◆ **MATERIAL FOR THE TASK**:
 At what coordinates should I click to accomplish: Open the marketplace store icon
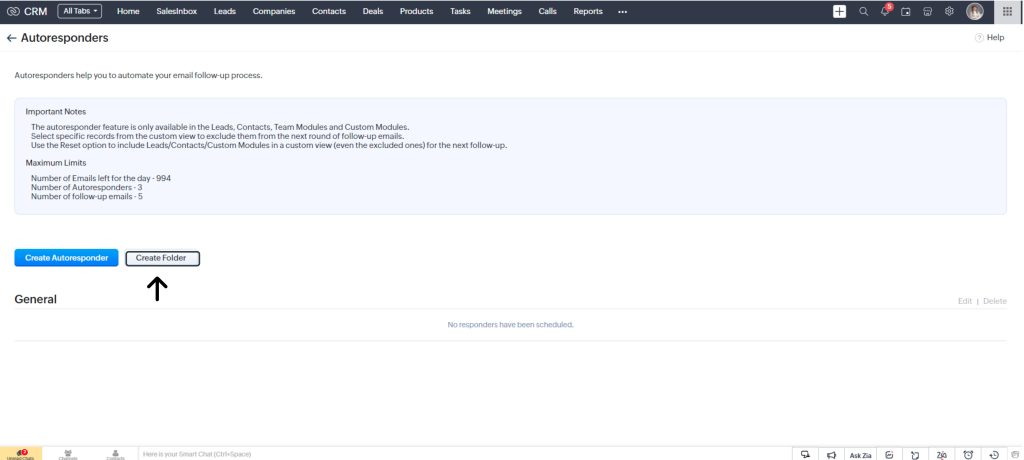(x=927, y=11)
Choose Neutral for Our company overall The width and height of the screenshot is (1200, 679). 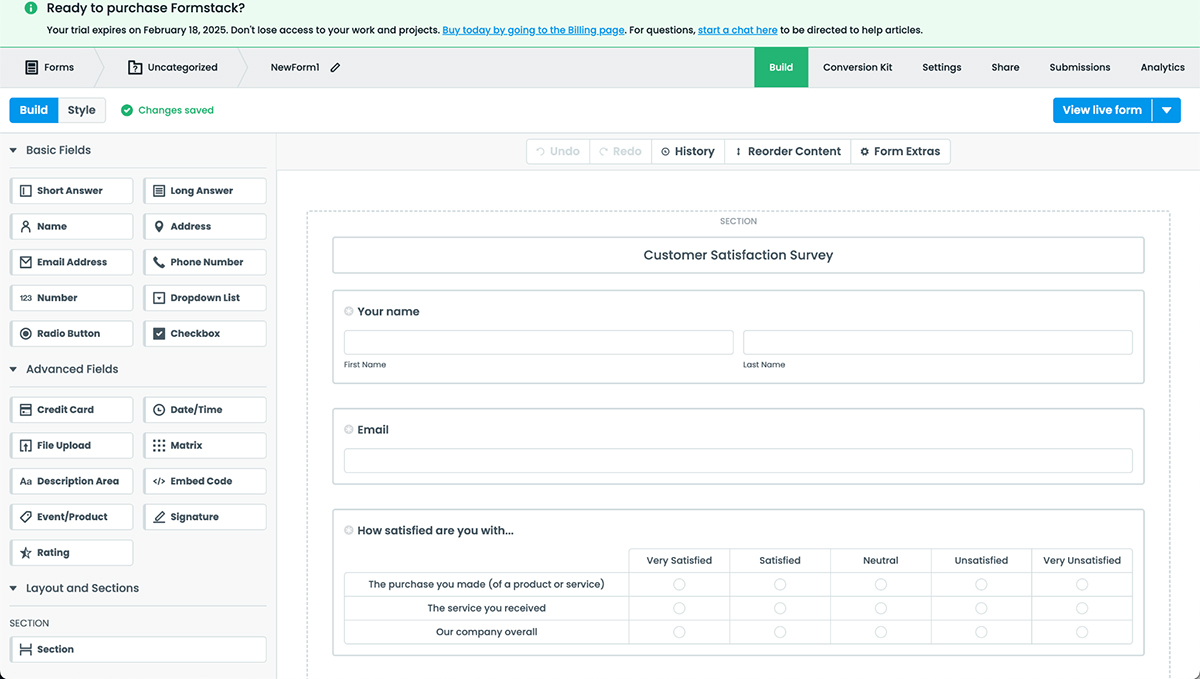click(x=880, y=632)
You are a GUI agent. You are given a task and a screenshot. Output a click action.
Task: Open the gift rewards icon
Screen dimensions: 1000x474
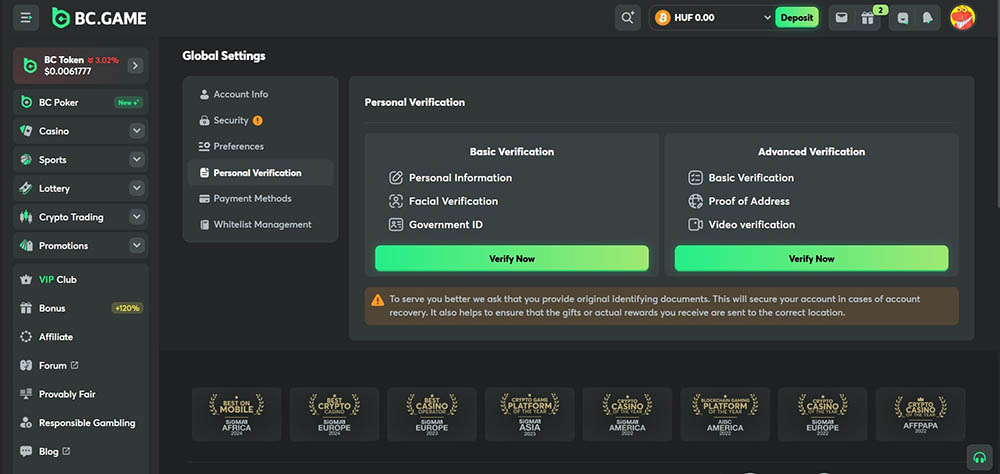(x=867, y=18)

---

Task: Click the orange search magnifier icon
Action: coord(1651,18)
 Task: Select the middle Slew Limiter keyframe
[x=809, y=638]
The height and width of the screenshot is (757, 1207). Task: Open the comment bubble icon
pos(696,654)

---

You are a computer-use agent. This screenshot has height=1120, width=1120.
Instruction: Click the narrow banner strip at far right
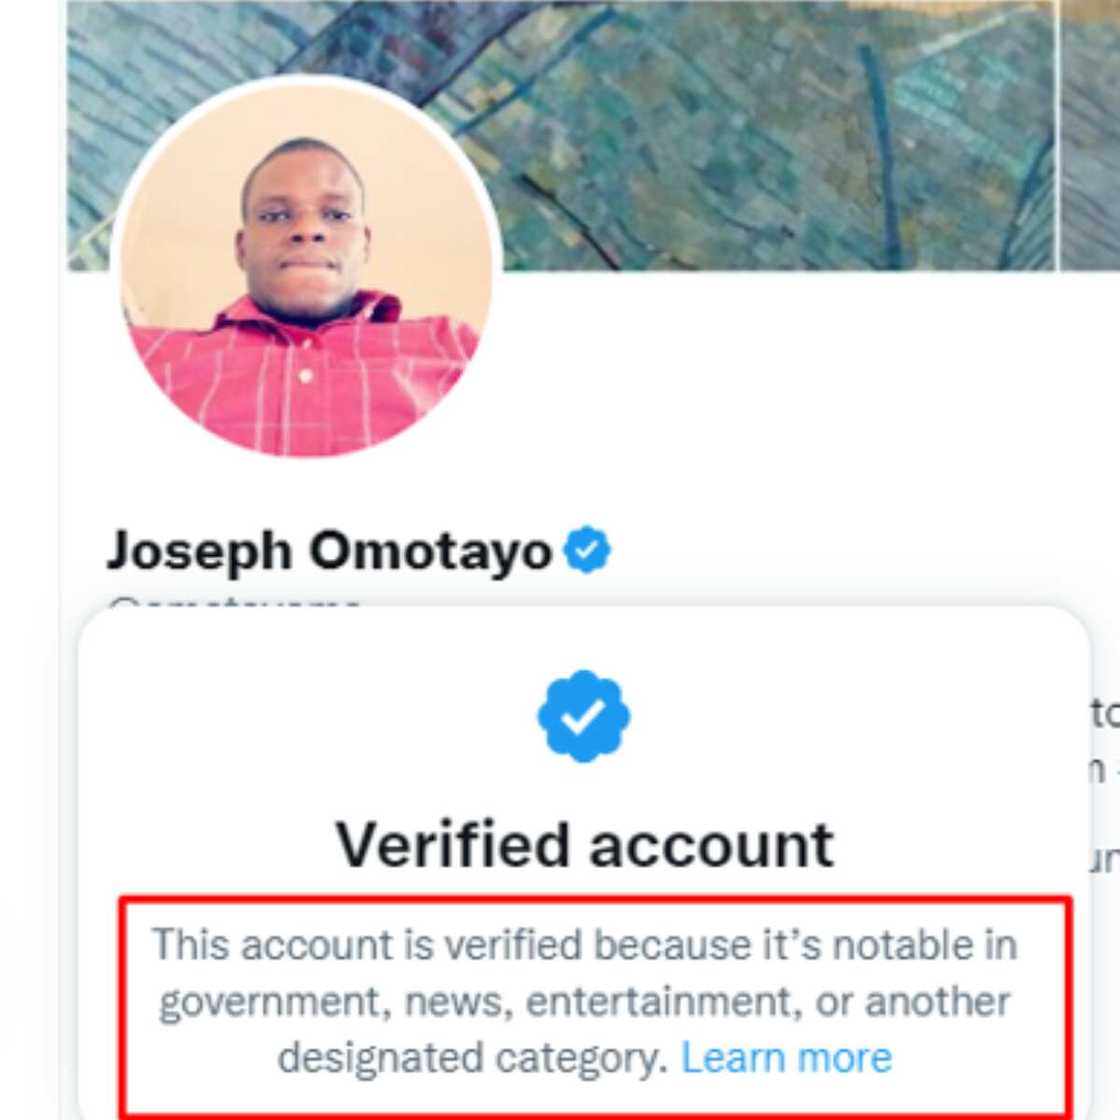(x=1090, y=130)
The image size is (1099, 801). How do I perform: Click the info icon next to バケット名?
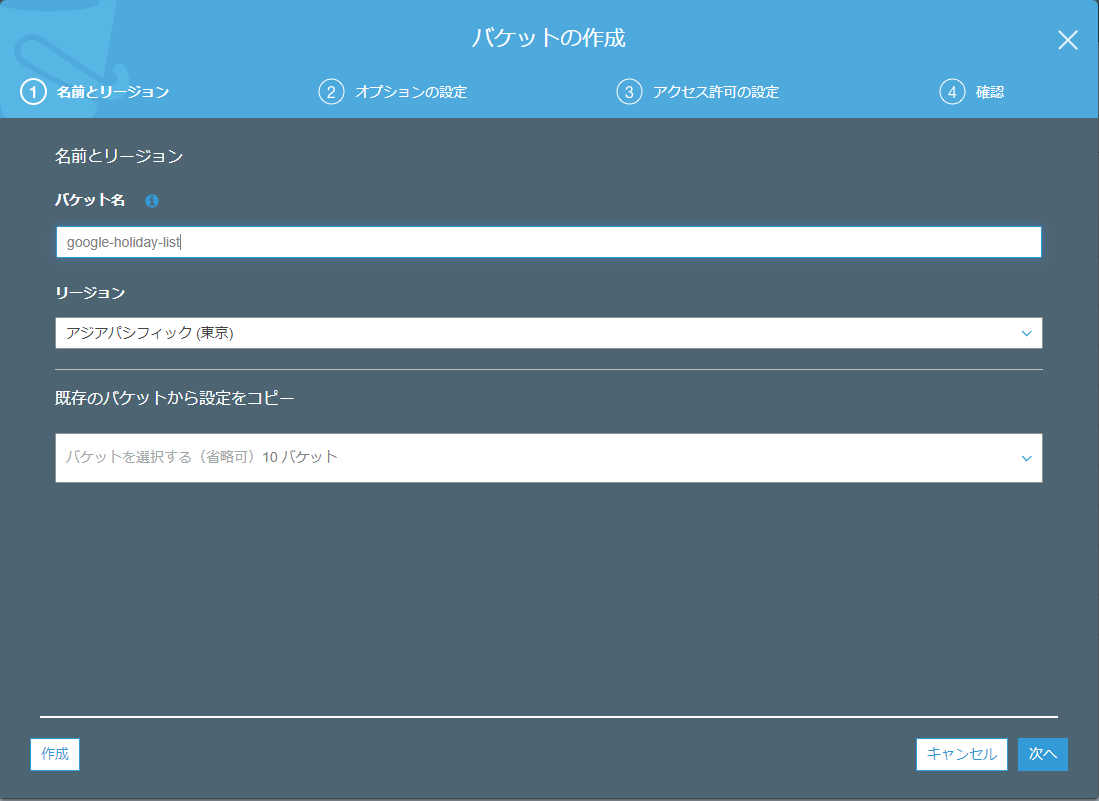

◆ **WORK TASK**: Whenever "agent" occurs in a line of the entries, copy that line.

◆ **RESPONSE**:
You are a GUI agent. You are given a task and a screenshot. Output a click action.
You are a computer-use agent. This screenshot has height=1120, width=1120.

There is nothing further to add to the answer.